For Tom Pidcock, racing for the first time since the Itzulia Basque Country crash that broke his tibia, the day was always going to be a controlled rebuild rather than a tilt at the win. Q36.5 Pro Cycling Team had publicly framed the start as "a controlled step on a long road back" at the Thursday-night sign-on, and the Briton was as good as his word: he sat tucked in the third group across the second Mammolshain, did not contest a single attack, and rolled across the line in 13th place at +0'34" with his Q36.5 lead-out partner Quinten Hermans just behind him. Pidcock looked surprisingly clean afterwards, telling reporters: "First race back, full distance, in the front group at the kilometre to go — I am happy. The Tibia held up. I will reset for the Dauphiné." The Q36.5 team principal flagged Pidcock's June return to GC racing as the next milestone.

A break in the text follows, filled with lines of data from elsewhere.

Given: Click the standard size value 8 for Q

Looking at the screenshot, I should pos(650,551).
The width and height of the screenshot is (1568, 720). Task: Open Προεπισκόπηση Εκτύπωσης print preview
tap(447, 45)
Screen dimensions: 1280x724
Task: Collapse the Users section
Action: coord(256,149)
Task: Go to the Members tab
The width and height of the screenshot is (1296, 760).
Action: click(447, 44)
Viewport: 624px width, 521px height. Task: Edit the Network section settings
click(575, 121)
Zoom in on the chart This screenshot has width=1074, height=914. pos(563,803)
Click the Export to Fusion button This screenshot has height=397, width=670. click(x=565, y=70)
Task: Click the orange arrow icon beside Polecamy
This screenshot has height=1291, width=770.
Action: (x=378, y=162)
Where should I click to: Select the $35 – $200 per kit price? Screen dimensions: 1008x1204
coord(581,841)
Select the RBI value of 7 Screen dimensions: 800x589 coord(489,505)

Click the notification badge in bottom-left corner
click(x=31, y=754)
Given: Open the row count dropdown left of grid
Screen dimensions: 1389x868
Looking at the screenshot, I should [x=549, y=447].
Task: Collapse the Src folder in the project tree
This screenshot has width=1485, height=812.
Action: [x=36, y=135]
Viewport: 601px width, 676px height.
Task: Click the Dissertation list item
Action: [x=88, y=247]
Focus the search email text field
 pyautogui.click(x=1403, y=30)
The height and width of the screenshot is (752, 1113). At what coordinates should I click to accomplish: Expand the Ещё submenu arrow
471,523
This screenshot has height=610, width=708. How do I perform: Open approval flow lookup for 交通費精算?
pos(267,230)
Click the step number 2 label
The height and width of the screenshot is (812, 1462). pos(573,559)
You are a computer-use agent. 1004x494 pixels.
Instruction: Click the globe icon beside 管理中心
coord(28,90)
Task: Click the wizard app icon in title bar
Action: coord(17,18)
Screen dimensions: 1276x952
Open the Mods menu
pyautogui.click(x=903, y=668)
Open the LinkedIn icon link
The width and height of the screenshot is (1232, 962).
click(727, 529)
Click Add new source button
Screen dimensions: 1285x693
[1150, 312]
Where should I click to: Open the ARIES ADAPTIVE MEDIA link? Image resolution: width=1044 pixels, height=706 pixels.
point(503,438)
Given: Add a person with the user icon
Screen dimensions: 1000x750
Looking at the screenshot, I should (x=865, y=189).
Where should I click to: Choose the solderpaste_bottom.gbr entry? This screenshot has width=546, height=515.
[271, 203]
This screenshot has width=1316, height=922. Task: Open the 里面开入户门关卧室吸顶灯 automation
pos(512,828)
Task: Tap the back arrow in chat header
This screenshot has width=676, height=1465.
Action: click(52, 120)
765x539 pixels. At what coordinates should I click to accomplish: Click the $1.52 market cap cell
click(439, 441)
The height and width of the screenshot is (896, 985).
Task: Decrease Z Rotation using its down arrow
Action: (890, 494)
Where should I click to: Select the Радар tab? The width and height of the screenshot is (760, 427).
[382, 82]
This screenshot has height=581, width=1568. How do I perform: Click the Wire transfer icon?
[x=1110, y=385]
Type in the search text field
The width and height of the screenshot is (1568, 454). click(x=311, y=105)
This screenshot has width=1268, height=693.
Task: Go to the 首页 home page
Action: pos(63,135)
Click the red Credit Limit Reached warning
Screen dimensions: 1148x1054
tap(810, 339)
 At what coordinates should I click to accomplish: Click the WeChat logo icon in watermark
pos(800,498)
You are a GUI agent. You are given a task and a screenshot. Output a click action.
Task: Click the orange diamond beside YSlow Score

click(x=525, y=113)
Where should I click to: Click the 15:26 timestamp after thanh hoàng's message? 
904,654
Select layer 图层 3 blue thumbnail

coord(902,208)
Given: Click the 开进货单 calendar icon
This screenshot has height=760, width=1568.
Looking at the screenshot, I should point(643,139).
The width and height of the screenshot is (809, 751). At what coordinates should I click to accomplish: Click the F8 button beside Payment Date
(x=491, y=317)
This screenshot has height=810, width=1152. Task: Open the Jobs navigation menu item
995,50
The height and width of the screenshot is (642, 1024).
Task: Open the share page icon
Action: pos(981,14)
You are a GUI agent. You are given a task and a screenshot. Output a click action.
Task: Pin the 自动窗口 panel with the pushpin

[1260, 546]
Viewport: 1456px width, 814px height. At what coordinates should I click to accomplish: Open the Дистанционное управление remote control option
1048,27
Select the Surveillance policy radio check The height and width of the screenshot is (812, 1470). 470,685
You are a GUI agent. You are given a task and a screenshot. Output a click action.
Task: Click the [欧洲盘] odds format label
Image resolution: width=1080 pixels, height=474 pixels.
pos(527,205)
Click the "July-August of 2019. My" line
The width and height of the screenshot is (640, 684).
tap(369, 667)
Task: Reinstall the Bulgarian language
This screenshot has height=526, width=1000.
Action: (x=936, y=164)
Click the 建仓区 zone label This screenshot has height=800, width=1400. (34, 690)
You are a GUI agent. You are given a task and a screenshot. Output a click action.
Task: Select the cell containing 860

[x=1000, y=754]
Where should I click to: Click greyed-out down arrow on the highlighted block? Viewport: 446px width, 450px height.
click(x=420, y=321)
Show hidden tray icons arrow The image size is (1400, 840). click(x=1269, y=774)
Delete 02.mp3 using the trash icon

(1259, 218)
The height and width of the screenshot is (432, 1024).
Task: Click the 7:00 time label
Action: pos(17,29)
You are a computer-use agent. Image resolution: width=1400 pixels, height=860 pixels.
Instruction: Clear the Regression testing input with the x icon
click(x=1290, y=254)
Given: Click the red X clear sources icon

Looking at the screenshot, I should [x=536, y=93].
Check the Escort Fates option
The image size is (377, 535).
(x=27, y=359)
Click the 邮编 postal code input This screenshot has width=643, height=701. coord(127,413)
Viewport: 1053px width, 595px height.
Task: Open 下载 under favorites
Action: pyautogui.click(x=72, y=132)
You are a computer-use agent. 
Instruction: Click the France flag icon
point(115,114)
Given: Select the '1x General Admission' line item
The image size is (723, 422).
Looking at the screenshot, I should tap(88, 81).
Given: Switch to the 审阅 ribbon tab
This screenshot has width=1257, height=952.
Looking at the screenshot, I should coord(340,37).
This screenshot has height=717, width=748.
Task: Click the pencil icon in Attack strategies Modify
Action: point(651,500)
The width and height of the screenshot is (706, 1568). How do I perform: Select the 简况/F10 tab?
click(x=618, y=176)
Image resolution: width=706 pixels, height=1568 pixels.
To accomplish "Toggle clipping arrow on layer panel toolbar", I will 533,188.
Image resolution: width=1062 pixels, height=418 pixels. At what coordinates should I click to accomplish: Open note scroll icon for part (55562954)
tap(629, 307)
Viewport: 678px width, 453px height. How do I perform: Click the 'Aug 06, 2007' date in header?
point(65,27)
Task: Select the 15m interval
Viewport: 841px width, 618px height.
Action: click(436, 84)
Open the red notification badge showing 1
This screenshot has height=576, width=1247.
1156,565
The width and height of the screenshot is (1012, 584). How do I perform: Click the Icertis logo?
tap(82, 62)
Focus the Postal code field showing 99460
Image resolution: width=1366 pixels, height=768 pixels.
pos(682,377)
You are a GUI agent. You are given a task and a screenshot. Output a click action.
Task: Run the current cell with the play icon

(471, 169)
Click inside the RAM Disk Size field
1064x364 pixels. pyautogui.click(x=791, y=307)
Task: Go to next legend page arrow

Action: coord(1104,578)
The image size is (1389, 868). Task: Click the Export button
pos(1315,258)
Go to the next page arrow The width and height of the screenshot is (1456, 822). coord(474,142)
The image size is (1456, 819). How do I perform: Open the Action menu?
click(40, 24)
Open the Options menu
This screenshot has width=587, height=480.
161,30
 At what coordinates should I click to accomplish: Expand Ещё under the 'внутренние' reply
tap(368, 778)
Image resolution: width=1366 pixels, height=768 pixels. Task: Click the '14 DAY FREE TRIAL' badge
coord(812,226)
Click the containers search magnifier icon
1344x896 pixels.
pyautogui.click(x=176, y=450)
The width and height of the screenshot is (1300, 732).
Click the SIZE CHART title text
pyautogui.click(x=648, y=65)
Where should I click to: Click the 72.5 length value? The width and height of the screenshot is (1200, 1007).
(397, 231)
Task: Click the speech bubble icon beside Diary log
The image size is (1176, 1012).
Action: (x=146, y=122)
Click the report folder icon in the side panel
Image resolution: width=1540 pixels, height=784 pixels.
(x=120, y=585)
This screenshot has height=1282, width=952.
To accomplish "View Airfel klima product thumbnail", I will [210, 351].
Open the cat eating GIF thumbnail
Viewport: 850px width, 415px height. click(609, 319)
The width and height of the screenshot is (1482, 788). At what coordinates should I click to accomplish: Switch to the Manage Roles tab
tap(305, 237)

Behind the front, the day produced its share of drama. John Degenkolb, racing the 14th and final Eschborn-Frankfurt of his career before retirement at season's end, was given a guard of honour by the front of the bunch through the closing 500m and finished in 22nd place to a standing ovation along the Mainkai. Tudor's Julian Alaphilippe attacked from the front group with 14km to go and was caught with three to ride, eventually finishing eleventh. UAE Team Emirates-XRG's Nils Politt on home roads launched a nerve-wracking late-race counter that briefly held a six-second lead inside the final two kilometres, but he was swallowed up at 800m and finished sixteenth.

For Lidl-Trek's Kragh Andersen, second on the line at the same time, the loss is a brutal one — the Dane had ridden a tactically perfect race for almost everything except the last fifty metres, and the post-race interview was raw: "I committed early and I committed all-in. Cort had the legs for that distance. I would do the same again and I would lose to the same rider." His team confirmed his next start at the 4 Jours de Dunkerque next week. Lund Andresen's third place is his best WorldTour result of the season and consolidates his position as Picnic PostNL's designated lead Classics rider for 2027.

The result, on a course that has shifted definitively away from sprinters and toward all-rounders, confirms what the bookmakers had been pricing all week: in 2026's reshaped Eschborn-Frankfurt the winning archetype is a complete rider with a fast finish, not a pure sprinter. Cort, third here in 2024 and second in 2025, has now climbed the podium in three consecutive editions and finally taken the top step. With the Tour de France start in Barcelona just over two months away, the Dane has answered every question about his form heading into the build phase.